EXERCISE INSTRUCTIONS: Rewrite the material below, substituting "interface agent" for every instance of "GUI agent" and leaving everything else as it is.

DATA EXCERPTS:
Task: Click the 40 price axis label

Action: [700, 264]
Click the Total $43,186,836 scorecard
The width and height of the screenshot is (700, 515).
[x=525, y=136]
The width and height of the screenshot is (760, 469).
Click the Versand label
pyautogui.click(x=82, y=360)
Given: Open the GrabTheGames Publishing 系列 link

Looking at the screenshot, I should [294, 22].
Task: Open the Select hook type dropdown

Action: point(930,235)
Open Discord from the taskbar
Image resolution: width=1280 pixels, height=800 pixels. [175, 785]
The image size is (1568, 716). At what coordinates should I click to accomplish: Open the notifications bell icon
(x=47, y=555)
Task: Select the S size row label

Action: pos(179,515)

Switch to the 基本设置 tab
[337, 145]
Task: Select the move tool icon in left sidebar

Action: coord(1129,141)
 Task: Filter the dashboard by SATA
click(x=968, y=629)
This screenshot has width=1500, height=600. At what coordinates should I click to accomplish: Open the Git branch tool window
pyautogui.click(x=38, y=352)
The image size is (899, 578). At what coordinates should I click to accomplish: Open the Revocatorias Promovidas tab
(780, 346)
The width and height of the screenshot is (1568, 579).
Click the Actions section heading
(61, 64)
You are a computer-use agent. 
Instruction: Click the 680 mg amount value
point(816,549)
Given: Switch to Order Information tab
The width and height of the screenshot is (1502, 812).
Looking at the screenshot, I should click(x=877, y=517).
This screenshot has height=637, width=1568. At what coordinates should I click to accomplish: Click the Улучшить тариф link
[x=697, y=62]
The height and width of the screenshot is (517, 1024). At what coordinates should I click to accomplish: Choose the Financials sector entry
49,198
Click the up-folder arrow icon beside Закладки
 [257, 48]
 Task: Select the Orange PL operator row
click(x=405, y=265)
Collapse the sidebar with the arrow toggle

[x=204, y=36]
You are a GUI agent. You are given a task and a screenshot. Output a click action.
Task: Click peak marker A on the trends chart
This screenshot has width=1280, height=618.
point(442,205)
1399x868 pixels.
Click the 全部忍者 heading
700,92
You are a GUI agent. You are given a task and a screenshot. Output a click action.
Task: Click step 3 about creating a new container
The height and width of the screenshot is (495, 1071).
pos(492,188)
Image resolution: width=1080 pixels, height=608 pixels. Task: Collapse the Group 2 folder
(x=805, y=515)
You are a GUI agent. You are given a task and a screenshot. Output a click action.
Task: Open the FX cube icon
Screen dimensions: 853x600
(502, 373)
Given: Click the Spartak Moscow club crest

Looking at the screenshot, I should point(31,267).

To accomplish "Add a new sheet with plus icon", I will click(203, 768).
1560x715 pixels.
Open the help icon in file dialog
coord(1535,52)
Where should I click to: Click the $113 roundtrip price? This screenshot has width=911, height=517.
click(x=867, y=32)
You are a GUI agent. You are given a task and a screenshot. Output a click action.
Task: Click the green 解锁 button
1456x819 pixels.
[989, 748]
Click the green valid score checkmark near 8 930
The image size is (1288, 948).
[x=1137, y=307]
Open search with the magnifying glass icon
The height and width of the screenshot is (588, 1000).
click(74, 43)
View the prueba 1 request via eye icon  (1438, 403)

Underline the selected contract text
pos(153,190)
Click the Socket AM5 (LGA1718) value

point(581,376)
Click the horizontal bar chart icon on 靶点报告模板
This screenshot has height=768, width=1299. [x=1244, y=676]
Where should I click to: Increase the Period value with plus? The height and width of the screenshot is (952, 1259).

FULL ANSWER:
Task: Click the 40 price axis label

Action: [700, 264]
Click the Total $43,186,836 scorecard
The width and height of the screenshot is (700, 515).
[x=525, y=136]
The width and height of the screenshot is (760, 469).
Click the Versand label
pyautogui.click(x=82, y=360)
Given: Open the GrabTheGames Publishing 系列 link

Looking at the screenshot, I should [294, 22].
Task: Open the Select hook type dropdown

Action: point(930,235)
Open Discord from the taskbar
Image resolution: width=1280 pixels, height=800 pixels. [175, 785]
The image size is (1568, 716). At what coordinates should I click to accomplish: Open the notifications bell icon
(x=47, y=555)
Task: Select the S size row label

Action: pos(179,515)

Switch to the 基本设置 tab
[337, 145]
Task: Select the move tool icon in left sidebar

Action: coord(1129,141)
 Task: Filter the dashboard by SATA
click(x=968, y=629)
This screenshot has width=1500, height=600. At what coordinates should I click to accomplish: Open the Git branch tool window
pyautogui.click(x=38, y=352)
The image size is (899, 578). At what coordinates should I click to accomplish: Open the Revocatorias Promovidas tab
(780, 346)
The width and height of the screenshot is (1568, 579).
Click the Actions section heading
(61, 64)
You are a computer-use agent. 
Instruction: Click the 680 mg amount value
point(816,549)
Given: Switch to Order Information tab
The width and height of the screenshot is (1502, 812).
Looking at the screenshot, I should click(x=877, y=517).
This screenshot has height=637, width=1568. At what coordinates should I click to accomplish: Click the Улучшить тариф link
[x=697, y=62]
The height and width of the screenshot is (517, 1024). At what coordinates should I click to accomplish: Choose the Financials sector entry
49,198
Click the up-folder arrow icon beside Закладки
 [257, 48]
 Task: Select the Orange PL operator row
click(x=405, y=265)
Collapse the sidebar with the arrow toggle

[x=204, y=36]
You are a interface agent. You are given a task and a screenshot. Output a click action.
Task: Click peak marker A on the trends chart
This screenshot has width=1280, height=618.
point(442,205)
1399x868 pixels.
Click the 全部忍者 heading
700,92
You are a interface agent. You are given a task and a screenshot. Output a click action.
Task: Click step 3 about creating a new container
The height and width of the screenshot is (495, 1071).
pos(492,188)
Image resolution: width=1080 pixels, height=608 pixels. Task: Collapse the Group 2 folder
(x=805, y=515)
You are a interface agent. You are given a task and a screenshot. Output a click action.
Task: Open the FX cube icon
Screen dimensions: 853x600
(502, 373)
Given: Click the Spartak Moscow club crest

Looking at the screenshot, I should point(31,267).

To accomplish "Add a new sheet with plus icon", I will click(203, 768).
1560x715 pixels.
Open the help icon in file dialog
coord(1535,52)
Where should I click to: Click the $113 roundtrip price? This screenshot has width=911, height=517.
click(x=867, y=32)
You are a interface agent. You are given a task and a screenshot. Output a click action.
Task: Click the green 解锁 button
1456x819 pixels.
[989, 748]
Click the green valid score checkmark near 8 930
The image size is (1288, 948).
[x=1137, y=307]
Open search with the magnifying glass icon
The height and width of the screenshot is (588, 1000).
click(74, 43)
View the prueba 1 request via eye icon  (1438, 403)

Underline the selected contract text
pos(153,190)
Click the Socket AM5 (LGA1718) value

point(581,376)
Click the horizontal bar chart icon on 靶点报告模板
This screenshot has height=768, width=1299. [x=1244, y=676]
Where should I click to: Increase the Period value with plus? The height and width of the screenshot is (952, 1259).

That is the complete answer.